# What is the "Bleeding Heart" class ?



## RadHenry09 (Mar 22, 2009)

My daughter has been more and more interested in doing gaming classes. She is riding English now , but perhaps by spring she will be doing more than walk/trot.

I have come across more and more shows that have a Bleeding Heart class listed.
Could someone explain what this is, I have never heard of this before:?

thanks


----------



## JumperStride (Jul 1, 2010)

It's a barrel class. Three barrels, run to make the shape of a valentines heart :]


----------



## Fluffy Pony (May 2, 2010)

Yep type of barrel class. There are actually lots of others out there. Just never actually seen them a lot. Around here there is a lot of normal 3 clover leaf patterns and key hole gaming. Though the 4 barrel pattern I have found is gaining popularity.


----------



## RadHenry09 (Mar 22, 2009)

Wow , is there a way to see what the pattern would look like or could some explain how to do it ?
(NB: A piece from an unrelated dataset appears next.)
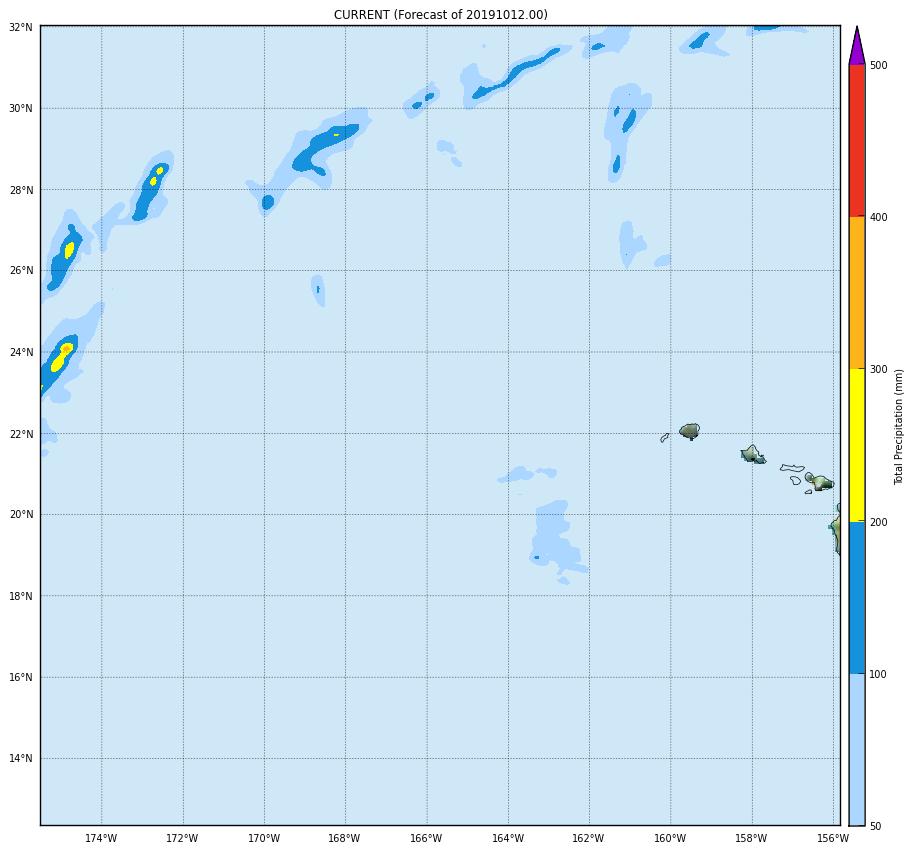Click the 200 tick label on colorbar
This screenshot has width=915, height=852.
point(878,522)
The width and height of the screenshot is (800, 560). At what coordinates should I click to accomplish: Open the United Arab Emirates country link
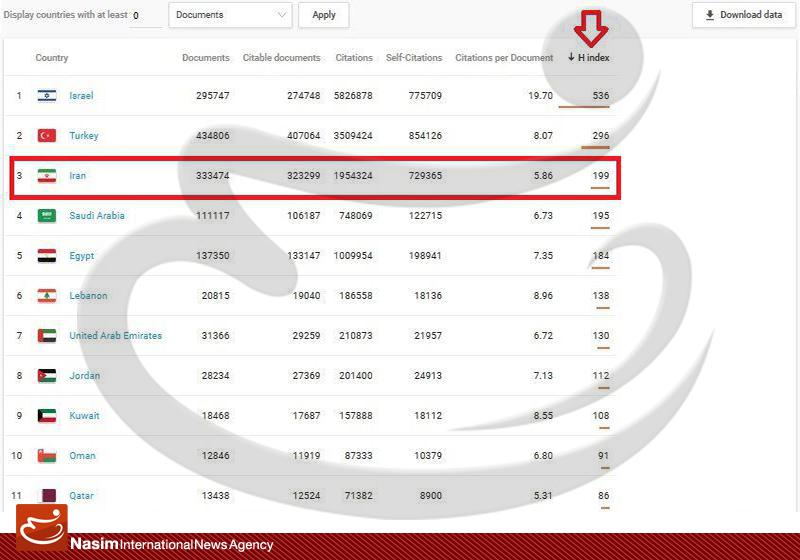[115, 336]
Around here , there are clover leaf barrels, pole bending,and keyhole, also I see that the sand flag race is getting more popular but I didnt realize there were different patterns for the barrels. Learn something new everyday : )


----------



## Fluffy Pony (May 2, 2010)

I found a site that shows some patterns if you scroll down.

Rodeo Moms Club: February 2009


----------



## RadHenry09 (Mar 22, 2009)

Thanks, those were very helpful. Any thoughts to where I could find the bleeding heart pattern or could some one post the pattern here?
I have searched online but haven't found anything as of yet.

thanks : )


----------